— Нельзя же брать деньги за подделку.

— Да, ты прав.

— Так что же?

— Выкупим ее, хоть за двойную цену.

— А как мы это объясним?

— Не знаю.

— Он заподозрит ловушку и взвинтит цену. Я много о нем слышал от крестного, говорит — сквалыга, каких мало. Обдерет как липку. Лучше ее подменить.

— Лучше, ничего не скажешь. А как?

Джон признал, что вопрос хороший, и они помолчали. Джо выпил еще виски.

— Да, — сказал он, — надо стащить подделку и заменить настоящей. Хоть бы мы знали, где она, то есть подделка.

— У герцога.

— А герцог?

— В Бландингском замке.

— Значит, нужно получить приглашение.

— Господи! — закричал Джон, и матушка Бальзам покачала на кухне головой, думая о том, как портит ее хозяина общение с этим Туруру.

Джо пролил на брюки почти все виски.

— Галли! — завопил Джон, и матушка Бальзам совсем разогорчалась, таких ругательств она и не слышала. — Галли в замке!

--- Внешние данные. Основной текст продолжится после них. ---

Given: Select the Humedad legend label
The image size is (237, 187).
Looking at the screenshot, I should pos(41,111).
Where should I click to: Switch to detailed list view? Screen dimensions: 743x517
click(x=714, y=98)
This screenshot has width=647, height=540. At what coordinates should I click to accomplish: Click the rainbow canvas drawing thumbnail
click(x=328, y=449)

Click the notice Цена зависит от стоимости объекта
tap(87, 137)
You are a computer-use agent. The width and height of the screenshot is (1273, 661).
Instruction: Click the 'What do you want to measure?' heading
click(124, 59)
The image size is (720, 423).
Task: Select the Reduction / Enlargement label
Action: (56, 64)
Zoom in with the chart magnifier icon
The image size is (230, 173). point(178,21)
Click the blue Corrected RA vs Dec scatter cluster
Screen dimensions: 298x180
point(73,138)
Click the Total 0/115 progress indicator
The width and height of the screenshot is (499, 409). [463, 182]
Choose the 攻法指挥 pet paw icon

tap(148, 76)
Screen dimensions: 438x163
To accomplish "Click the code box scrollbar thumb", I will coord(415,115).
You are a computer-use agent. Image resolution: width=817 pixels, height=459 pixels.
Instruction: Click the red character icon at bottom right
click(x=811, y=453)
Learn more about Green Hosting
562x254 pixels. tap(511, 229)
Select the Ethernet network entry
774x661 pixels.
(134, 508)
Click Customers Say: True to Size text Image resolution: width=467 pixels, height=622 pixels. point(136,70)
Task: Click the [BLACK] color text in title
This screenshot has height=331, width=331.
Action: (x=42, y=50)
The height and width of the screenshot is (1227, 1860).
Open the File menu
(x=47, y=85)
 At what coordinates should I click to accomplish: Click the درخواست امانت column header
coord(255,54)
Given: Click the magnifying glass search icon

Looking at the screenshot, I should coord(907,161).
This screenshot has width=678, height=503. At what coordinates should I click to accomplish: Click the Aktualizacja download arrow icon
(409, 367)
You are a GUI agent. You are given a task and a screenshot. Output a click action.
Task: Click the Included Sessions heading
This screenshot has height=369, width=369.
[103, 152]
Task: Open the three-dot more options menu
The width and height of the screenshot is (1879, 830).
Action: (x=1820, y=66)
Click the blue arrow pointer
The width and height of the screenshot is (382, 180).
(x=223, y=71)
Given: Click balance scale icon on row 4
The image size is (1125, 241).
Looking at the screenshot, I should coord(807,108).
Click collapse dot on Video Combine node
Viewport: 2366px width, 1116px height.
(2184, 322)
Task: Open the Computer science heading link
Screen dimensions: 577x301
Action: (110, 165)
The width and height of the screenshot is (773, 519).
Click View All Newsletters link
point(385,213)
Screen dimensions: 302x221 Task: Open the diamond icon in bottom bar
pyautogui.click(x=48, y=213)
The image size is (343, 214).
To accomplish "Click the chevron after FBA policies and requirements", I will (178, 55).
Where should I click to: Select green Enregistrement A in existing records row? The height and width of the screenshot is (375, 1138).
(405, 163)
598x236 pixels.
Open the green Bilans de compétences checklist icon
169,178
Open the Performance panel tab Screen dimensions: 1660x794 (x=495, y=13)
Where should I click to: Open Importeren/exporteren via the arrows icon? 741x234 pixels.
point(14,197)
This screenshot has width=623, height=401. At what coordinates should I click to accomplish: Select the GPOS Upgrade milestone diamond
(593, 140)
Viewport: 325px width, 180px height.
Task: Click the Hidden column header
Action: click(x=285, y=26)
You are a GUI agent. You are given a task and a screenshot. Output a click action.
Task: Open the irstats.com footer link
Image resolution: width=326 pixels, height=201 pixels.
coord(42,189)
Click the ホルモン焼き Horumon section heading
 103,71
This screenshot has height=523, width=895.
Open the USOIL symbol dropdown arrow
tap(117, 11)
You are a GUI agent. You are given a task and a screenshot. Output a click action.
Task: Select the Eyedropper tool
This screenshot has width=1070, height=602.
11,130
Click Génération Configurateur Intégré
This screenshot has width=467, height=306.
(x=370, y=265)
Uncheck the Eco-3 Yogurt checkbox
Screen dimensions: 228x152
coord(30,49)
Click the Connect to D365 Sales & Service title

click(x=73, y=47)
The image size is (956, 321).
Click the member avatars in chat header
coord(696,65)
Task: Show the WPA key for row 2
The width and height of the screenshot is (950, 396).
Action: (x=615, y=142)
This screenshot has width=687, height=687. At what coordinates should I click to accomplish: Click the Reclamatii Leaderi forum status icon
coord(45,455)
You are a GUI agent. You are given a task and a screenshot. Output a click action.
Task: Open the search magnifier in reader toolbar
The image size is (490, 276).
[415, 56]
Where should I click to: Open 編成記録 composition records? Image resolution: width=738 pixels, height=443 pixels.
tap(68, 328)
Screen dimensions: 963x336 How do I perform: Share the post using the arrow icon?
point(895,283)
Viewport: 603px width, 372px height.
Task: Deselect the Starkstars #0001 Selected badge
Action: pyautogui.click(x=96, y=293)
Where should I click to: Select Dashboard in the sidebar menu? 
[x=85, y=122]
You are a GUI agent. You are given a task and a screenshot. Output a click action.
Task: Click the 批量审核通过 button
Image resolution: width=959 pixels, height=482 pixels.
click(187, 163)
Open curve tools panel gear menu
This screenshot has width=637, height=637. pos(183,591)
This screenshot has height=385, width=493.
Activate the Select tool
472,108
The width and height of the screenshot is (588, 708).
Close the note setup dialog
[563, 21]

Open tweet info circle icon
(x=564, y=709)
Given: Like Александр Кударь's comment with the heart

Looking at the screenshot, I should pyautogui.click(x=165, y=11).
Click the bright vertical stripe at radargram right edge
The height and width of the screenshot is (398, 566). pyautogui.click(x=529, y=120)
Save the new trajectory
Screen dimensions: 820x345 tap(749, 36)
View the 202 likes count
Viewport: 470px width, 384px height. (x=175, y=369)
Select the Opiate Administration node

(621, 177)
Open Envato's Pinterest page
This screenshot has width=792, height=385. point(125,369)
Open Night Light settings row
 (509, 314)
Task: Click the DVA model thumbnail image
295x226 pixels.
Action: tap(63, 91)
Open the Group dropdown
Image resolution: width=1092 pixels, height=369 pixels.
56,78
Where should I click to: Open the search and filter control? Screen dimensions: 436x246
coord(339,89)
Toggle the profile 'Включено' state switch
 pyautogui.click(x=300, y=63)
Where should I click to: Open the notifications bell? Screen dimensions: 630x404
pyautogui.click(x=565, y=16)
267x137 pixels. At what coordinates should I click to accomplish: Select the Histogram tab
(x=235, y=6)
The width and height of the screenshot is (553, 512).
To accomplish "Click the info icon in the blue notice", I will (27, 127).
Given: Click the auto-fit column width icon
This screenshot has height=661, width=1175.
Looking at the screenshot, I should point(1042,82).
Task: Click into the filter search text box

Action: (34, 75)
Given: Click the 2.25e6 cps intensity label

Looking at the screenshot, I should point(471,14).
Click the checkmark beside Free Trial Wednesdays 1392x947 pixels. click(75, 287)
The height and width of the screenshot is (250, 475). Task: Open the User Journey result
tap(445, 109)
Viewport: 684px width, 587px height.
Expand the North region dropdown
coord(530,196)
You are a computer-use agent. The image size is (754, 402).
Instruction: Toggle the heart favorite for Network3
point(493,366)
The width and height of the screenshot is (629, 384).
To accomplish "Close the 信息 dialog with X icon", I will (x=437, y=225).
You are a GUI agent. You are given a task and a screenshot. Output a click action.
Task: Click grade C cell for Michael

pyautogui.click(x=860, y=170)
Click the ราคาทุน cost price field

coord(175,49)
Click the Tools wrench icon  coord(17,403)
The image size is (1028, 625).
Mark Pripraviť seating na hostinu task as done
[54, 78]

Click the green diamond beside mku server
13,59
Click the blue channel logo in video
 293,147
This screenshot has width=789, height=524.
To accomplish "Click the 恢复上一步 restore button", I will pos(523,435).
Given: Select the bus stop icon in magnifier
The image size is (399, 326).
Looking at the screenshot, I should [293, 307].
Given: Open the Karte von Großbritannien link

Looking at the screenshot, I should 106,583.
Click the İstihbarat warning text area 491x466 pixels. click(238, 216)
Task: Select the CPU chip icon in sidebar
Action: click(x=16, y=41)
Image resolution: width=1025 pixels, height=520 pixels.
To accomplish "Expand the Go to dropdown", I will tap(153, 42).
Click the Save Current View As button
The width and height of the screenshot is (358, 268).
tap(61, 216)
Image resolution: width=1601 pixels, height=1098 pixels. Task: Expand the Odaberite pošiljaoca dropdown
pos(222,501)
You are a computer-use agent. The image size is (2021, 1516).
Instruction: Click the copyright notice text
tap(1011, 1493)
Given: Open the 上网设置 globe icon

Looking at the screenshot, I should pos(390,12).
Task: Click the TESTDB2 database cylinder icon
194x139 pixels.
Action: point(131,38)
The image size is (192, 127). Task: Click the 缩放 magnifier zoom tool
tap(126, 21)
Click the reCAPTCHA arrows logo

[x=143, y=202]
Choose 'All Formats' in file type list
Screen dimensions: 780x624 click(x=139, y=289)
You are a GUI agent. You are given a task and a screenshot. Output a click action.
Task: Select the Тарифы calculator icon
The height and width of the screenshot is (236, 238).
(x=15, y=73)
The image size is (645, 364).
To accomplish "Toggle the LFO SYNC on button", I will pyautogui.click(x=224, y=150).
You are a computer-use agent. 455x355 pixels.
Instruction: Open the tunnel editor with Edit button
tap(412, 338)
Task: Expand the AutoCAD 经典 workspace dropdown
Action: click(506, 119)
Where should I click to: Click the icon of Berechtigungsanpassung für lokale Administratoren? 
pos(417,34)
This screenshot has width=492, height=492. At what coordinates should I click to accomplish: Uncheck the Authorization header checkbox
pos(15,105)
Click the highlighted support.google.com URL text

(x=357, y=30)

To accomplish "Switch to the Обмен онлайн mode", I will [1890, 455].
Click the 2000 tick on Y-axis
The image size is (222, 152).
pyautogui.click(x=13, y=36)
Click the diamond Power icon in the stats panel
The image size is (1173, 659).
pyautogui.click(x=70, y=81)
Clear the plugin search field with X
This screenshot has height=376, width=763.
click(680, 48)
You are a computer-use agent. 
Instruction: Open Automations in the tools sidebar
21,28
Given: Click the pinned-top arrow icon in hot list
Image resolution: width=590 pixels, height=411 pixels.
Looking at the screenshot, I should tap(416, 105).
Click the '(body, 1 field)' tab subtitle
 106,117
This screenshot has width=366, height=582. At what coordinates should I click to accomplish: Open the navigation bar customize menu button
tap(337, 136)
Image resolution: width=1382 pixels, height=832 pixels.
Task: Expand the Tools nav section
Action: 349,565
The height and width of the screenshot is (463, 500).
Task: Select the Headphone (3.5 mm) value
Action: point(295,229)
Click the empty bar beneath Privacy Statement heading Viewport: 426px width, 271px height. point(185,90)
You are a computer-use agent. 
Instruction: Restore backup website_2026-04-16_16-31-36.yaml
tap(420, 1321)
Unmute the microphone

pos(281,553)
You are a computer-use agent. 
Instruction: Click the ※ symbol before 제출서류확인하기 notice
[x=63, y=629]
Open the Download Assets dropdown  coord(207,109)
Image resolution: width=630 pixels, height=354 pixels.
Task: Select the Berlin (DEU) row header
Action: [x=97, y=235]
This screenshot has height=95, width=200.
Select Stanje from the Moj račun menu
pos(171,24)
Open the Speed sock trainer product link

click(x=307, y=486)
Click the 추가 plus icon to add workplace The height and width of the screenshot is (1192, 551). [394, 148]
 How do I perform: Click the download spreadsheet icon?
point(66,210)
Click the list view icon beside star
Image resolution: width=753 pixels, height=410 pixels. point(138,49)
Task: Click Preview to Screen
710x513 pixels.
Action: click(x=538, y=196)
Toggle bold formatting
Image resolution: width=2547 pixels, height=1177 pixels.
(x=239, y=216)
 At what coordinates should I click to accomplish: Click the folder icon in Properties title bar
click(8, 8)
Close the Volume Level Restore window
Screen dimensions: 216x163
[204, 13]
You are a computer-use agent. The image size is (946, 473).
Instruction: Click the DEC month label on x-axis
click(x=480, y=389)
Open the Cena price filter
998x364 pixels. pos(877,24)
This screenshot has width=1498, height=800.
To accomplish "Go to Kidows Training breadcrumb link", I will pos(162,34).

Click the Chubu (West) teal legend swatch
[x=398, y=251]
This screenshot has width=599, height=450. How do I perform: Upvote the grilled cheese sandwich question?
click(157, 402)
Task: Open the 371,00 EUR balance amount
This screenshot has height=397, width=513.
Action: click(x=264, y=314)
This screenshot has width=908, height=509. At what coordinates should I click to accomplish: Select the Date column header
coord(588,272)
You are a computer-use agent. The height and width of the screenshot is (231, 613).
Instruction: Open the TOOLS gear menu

— Да? — переспросил Джо. Он много слышал о Галахаде, и слабая надежда замерцала за его очками. — Значит…

— Он все и решит, он может. Завтра еду в Маркет Бландинг, — сказал Джон.

2

Поехать он смог только в середине дня, утром слушалось дело Онапулос и Онапулос против компании, занимавшейся разливом вина в бутылки. Дело он проиграл, снискав ворчание судьи и резкость обоих Онапулосов, считавших, что только тупость адвоката помешала их торжеству. Когда же он садился в поезд два тридцать три, весь вокзал ужасался, резонно полагая, что он еще хуже, чем вчера.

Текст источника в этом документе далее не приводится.